L’Egypte sous haute surveillance.
Alors que nous étions à Assouan, l’Egypte à vécue, dans le nord Sinaï, un des attentats les plus meurtriers de son histoire. Le président Sissi a promis de venger les victimes et de maintenir le pays en sécurité.De fait (?), tout au long de la route, nous rencontrons des checkpoints policiers que nous passons sans montrer « patte blanche ». Jusqu’à celui de Esna.
Ici nous sommes invités à nous arrêter. Un policier nous prend nos passeports et nous explique que nous devons rejoindre Louxor pour y passer la nuit. Il est 16 heures le soleil a commencé son déclin. Nous sommes à 😯 kilomètres de la ville. Il est impossible, à vélo, de rejoindre Louxor de jour. Mais les consignes sont les consignes. Nous ne pouvons pas dormir dehors, ni même au poste de police.
– Une escorte va vous emmener au poste de contrôle suivant ou vous pourrez passer la nuit.
Chargement des vélos dans le pick up et en route.
Au poste de contrôle suivant, même problématique. Nous ne pouvons pas continuer, mais nous ne pouvons pas, non plus, dormir ici.
– Une escorte va vous emmener au poste de contrôle suivant ou vous pourrez passer la nuit.
Chargement des vélos dans le pick up et en route.
Au poste de contrôle suivant, même problématique. Nous ne pouvons pas continuer, mais nous ne pouvons pas, non plus, dormir ici.
– Une escorte va vous emmener au poste de contrôle suivant ou vous pourrez passer la nuit.
Il fait maintenant nuit noire. Nous avons pris 3 pick-up. Nous assurant, à chaque fois, qu’au poste de contrôle suivant nous pourrions passer la nuit. En fait ils se débarrassaient de nous en nous refilant au suivant… Pratique, mais pas très éthique.
Au dernier barrage, les policiers nous libèrent. Plus de problème, nous pouvons continuer….
Il fait nuit noire, nous sommes à plus de 10 kilomètres de Louxor… Hors de question d’enfourcher les vélos et de continuer. Nous allons dormir au poste, comme annoncé depuis le début de cette bouffonnerie. Point barre.
– Vous êtes là pour notre sécurité, vous allez l’assurer et ne pas nous abandonner en banlieue de Louxor en pleine nuit.
Problème. Personne ne peut, ne veut prendre la décision, la responsabilité de nous garder. Les téléphones sont décrochés, les chefs sont appelés. On nous apporte du thé, des chaises. On nous dit d’attendre… Personne n’a de réponse, les pontes sont déjà couchés ou ne savent pas non plus…
Nous sentons que nous allons passer la nuit comme ça, assis sur des chaises à boire du thé. Il est temps de nous imposer.
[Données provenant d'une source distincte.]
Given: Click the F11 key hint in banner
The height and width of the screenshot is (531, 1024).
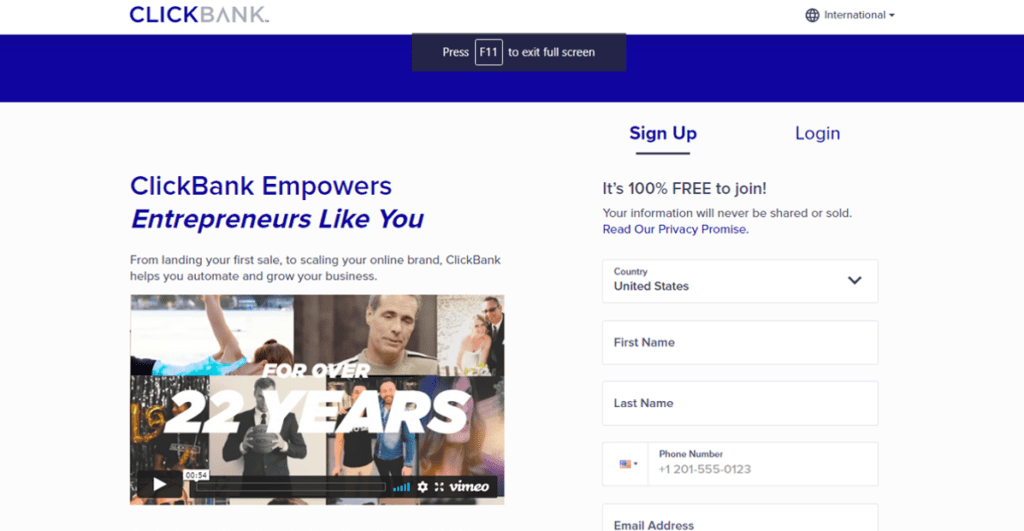Looking at the screenshot, I should (x=488, y=52).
Ce que nous faisons en poussant les vélos derrière le bâtiment et en déballant nos affaires sur une dalle de béton. Nous sommes bien cachés, personne ne peut nous voir de la route. Du coup, cela semble convenir à tout le monde. Les mines embêtées laissent à nouveau place à la bonne humeur. Chacun assiste au spectacle du montage de la tente. Les smartphones nous éclairent comme en plein jour. On nous apporte à nouveau du thé. Fin de la journée. Nous pouvons nous glisser sous notre tente. Nous avons parcouru 150 km, dont 70 en pick up. Dehors, les AK-47 et les policiers protègent nos vélos. Nous pouvons dormir tranquille.
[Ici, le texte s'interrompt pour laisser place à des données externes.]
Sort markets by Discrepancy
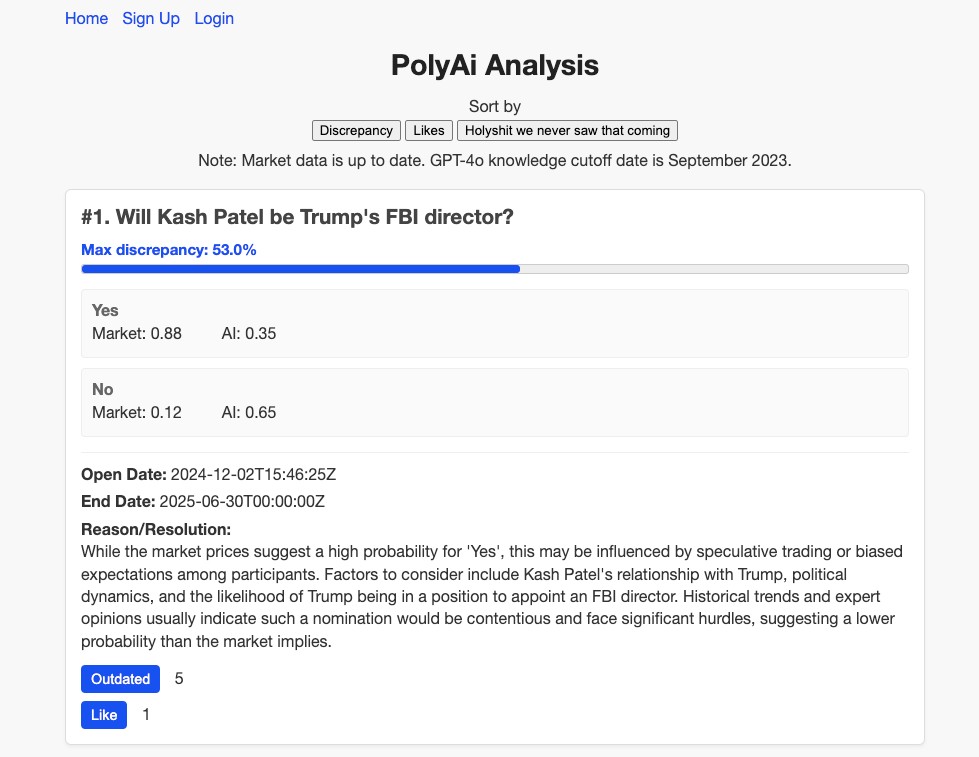979x757 pixels. (357, 131)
Le lendemain la nouvelle équipe est contente de nous voir partir.
Nous rejoignons Louxor tranquillement où nous trouvons un hôtel.
Nous nous accordons un petit stop de quelques jours, pour visiter la ville qui regorge de vestiges pharaoniques, ainsi que pour étudier les trois itinéraires qui s’offrent à nous.